Valoriser les résidus

Précision de taille : la production de biomatériaux doit se faire en complément aux activités traditionnelles, car elle n'est pas toujours rentable lorsqu'elle est effectuée de façon autonome. " Il s'agit de tirer le maximum de la ressource. Les résidus doivent être mis en valeur ", explique Avrim Lazar, président de l'APFC.

Depuis 1991, Tembec procède à l'extraction de produits chimiques à partir de copeaux résiduels. Cette activité génère 23 millions de dollars (M$), soit plus de 5 % du chiffre d'affaires de l'entreprise en 2010. À l'usine de Témiscaming, en Abitibi-Témiscamingue, 12 millions de litres d'alcool éthylique sont produits chaque année à partir de la fermentation de sucre de bois.

Tembec est ainsi le premier fournisseur d'alcool pour les producteurs de marinades et de vinaigre blanc alimentaire de l'est du Canada.

Un autre produit chimique, nommé lignosulfonate, est obtenu à partir des résidus de sciage. Il sert d'additif au béton ou remplace le noir de carbone des pneus. " Ce sont des produits secondaires. Lorsque la scierie ferme pour des considérations économiques, l'usine de produits chimiques ferme aussi, car elle manque de matière première ", explique Randy Fournier, vice-président principal, Produits chimiques et Pâtes Kraft, de Tembec.

Après avoir percé le secret des produits chimiques présents dans la pâte de bois, les chercheurs québécois s'affairent maintenant à en extraire des nanocristaux de cellulose.

Ces molécules, 20 fois plus petites qu'un cheveu, sont présentes dans l'arbre et lui permettent de se tenir debout. Elles agissent comme les tiges métalliques dans le béton armé.

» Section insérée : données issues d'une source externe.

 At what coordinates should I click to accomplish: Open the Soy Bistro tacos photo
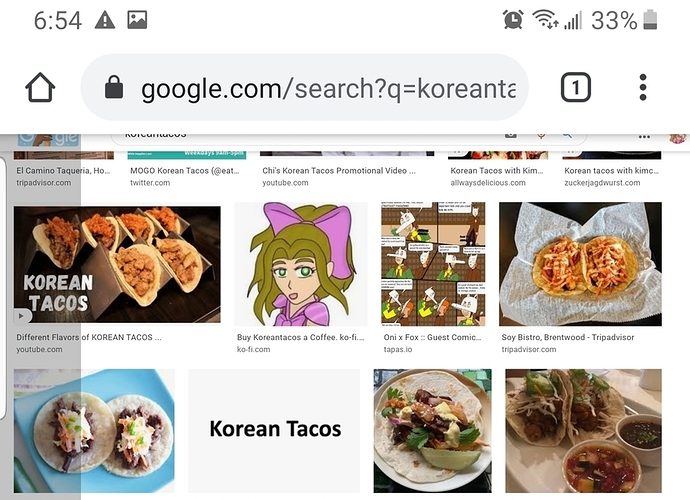(x=580, y=265)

" Une faible quantité de cette nanocellulose cristalline ajoutée à un produit lui confère une résistance impressionnante ", explique Jean Moreau, pdg d'une coentreprise de Domtar et FPInnovations, l'institut canadien de recherche forestière.

Selon M. Moreau, ce projet innovateur s'inscrit dans la stratégie de diversification de la papetière Domtar, qui investira 20,1 M$ sur cinq ans dans cette aventure.

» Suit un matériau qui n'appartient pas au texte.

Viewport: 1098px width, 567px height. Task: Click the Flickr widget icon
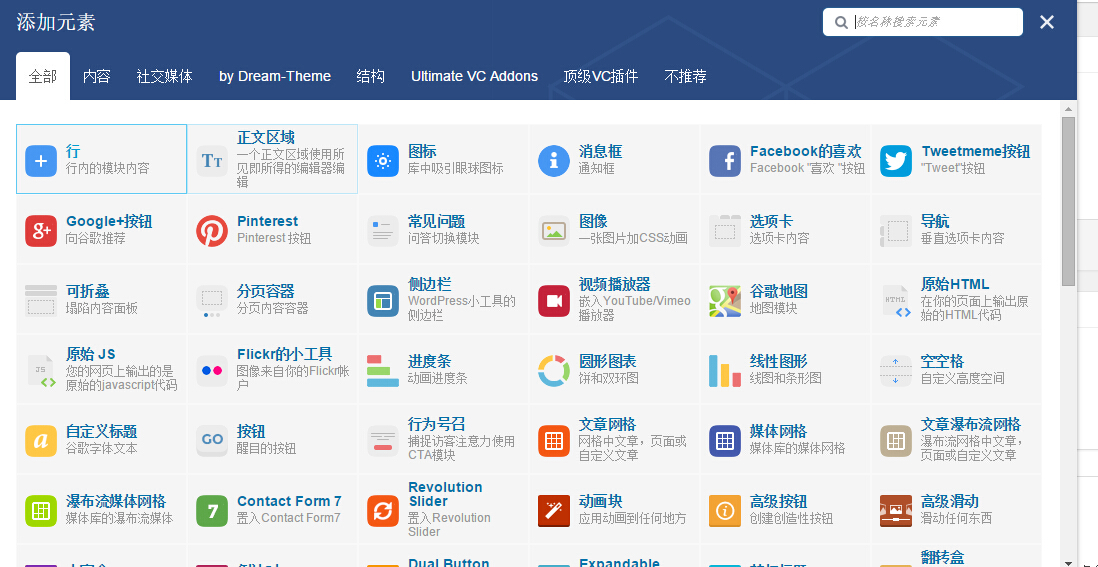212,370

La molécule pourrait entrer, à moyen terme, dans la composition de pièces d'avion plutôt que dans la fabrication de papier. Dispersée dans un matériau composite, la nanocellulose renforce la nouvelle structure, permettant ainsi une réduction de poids. Et qui dit légèreté dit économie de carburant. Intéressant pour les applications automobiles ou aéronautiques.

La nanocellulose ne fait pas que de la résistance. Elle réfléchit... les rayons infrarouges. Une mince couche de nanocellulose cristalline appliquée sur des fenêtres maintient leur transparence tout en empêchant les rayons infrarouges d'entrer et de réchauffer le bâtiment. Résultat : plus besoin de dépenser des fortunes en climatisation. Cette propriété tient au fait que la nanocellulose cristalline est iridescente, c'est-à-dire qu'elle prend toutes les couleurs de l'arc-en-ciel, selon l'angle sous lequel on la regarde.

Une longueur d'avance

Le Québec est un pionnier dans la recherche sur la nanocellulose cristalline. Notre longueur d'avance tient au travail des chercheurs de FPInnovations, qui ont fait breveter une technique d'extraction fiable permettant d'isoler les nanocristaux.

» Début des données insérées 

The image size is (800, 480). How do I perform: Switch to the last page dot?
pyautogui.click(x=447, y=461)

" Le père de la technologie, Richard Berry, s'est rendu au Japon en février pour assister à une conférence. Les participants ont été étonnés de voir à quel point nous sommes en avance sur le reste du monde ", juge le pdg de la coentreprise formée de Domtar et de FPInovations.

Dans le laboratoire sécurisé de FPInnovations, à Pointe-Claire, les chercheurs produisent un kilogramme de nanocellulose cristalline par semaine.

Bien que le produit suscite beaucoup d'intérêt, il est impératif de le produire en quantité industrielle pour que des clients potentiels puissent le tester. Les travaux de construction de la plus importante usine de nanocellulose cristalline du monde à Windsor, en Estrie, sont déjà très avancés.

À partir de janvier 2012, l'usine québécoise, issue d'une collaboration de FPInnovations et de la papetière Domtar, produira une tonne de nanocellulose cristalline par jour. C'est 10 fois plus que ce qui sort de la plus grosse des usines suédoises. Bien que l'industrie mette l'épaule à la roue, cette réussite aurait été impossible sans l'élan donné par le soutien financier gouvernemental. Pour le projet de l'usine de Windsor, les deux ordres de gouvernement versent chacun 10 millions de dollars (M$) sur un investissement total de 40 M$.